Bachata, beaches, and a Dominican papi brought me to the Caribbean islands. Family, food, and colors brought me to Asia. Hemingway brought me to Spain. It began like the story of any lonely child hungry for the world. When I was 10, I’d already made my way through most of the cornerstone classics- Dumas, the big Shakespeare plays, a decent bit of Henry James, Dickens. At 13, I dove into America- Edith Wharton, Jack Kerouac, Langston Hughes, Toni Morrison, Zora Neale Hurston. (This may tell you about the amount of friends and social skills I had at this time). I didn’t understand half of it, but I knew it was America and it was more than Shoreview, MN, and I was so, so hungry.

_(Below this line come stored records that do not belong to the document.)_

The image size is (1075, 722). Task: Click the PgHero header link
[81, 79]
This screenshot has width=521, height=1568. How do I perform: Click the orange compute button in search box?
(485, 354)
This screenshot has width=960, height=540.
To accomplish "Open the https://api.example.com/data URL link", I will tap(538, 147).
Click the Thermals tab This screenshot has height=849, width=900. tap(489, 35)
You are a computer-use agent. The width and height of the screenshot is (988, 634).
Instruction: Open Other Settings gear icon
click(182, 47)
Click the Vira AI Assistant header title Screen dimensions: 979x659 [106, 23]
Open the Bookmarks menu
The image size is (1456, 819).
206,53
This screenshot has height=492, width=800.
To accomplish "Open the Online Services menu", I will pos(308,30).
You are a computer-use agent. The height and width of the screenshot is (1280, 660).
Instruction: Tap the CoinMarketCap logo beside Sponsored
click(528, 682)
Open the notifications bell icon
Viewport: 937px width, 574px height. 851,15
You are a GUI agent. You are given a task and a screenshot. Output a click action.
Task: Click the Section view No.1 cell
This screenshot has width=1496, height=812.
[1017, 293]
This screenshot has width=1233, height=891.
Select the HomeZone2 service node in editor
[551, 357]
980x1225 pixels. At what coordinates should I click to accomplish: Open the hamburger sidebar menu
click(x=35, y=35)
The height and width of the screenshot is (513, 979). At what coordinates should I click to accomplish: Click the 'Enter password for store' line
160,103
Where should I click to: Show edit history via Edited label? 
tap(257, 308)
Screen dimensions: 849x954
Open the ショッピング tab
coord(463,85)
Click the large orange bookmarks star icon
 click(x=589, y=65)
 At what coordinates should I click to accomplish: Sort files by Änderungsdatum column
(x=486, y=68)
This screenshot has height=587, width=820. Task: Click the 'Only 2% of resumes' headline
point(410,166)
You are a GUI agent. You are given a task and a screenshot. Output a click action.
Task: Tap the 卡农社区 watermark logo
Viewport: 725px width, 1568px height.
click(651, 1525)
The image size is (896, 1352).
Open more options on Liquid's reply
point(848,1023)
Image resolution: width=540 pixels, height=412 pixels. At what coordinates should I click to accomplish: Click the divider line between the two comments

At 15 I discovered Hemingway. I’d worked my way through “Old Man And The Sea” the year prior and chewed through it, untasting, like any virgin teenager, but when we were assigned “The Sun Also Rises” in Mrs. Nesset’s class in Honors English 10, I fell in love. I fell in love like I did with Tupac. The feeling of touching something I didn’t understand but knowing that finally I was touching something real and vital, in the instinctive way a hungry man salivates when he smells food. I saw Tupac and Hemingway in the same way. Violently self-destructive in their quest for masculinity, trying to hide so much while revealing the most, irreparably scarred by different wars, stumbling upon beautiful moments of perfect clarity with a genius that burned sanity away. 

The only way to read Hemingway is until your eyes blur, whether from continuous sips of whiskey or dried contacts, I don’t remember. Nabokov said that “one cannot read a book: one can only reread it.” I re-read “Old Man and the Sea” in Havana on the malecon the day after being caught in a thunderstorm on Santa Maria beach with a beautiful Cubano I watched the sun set with, colors warm as the ocean. I read The Sun Also Rises three times, front to back. The Sun Also Rises is a great book not because they captured the youth of a time, but because it captured the loss of innocence. And it’s fucking funny. I’m saving the fourth read for San Sebastian and Pamplona. I started re-reading his short stories as well as “For Whom The Bell Tolls” when I hit Valencia. 

I’m not on a pilgrimage following his footsteps. But it was that initial draw of something vital and real that Hemingway brought to a high schooler who had yet to get drunk, that made it a goal of mine for the last five years to live in Spain. And now I’m living in Granada, sitting at a bar, asking the bartender for another vermut ahora.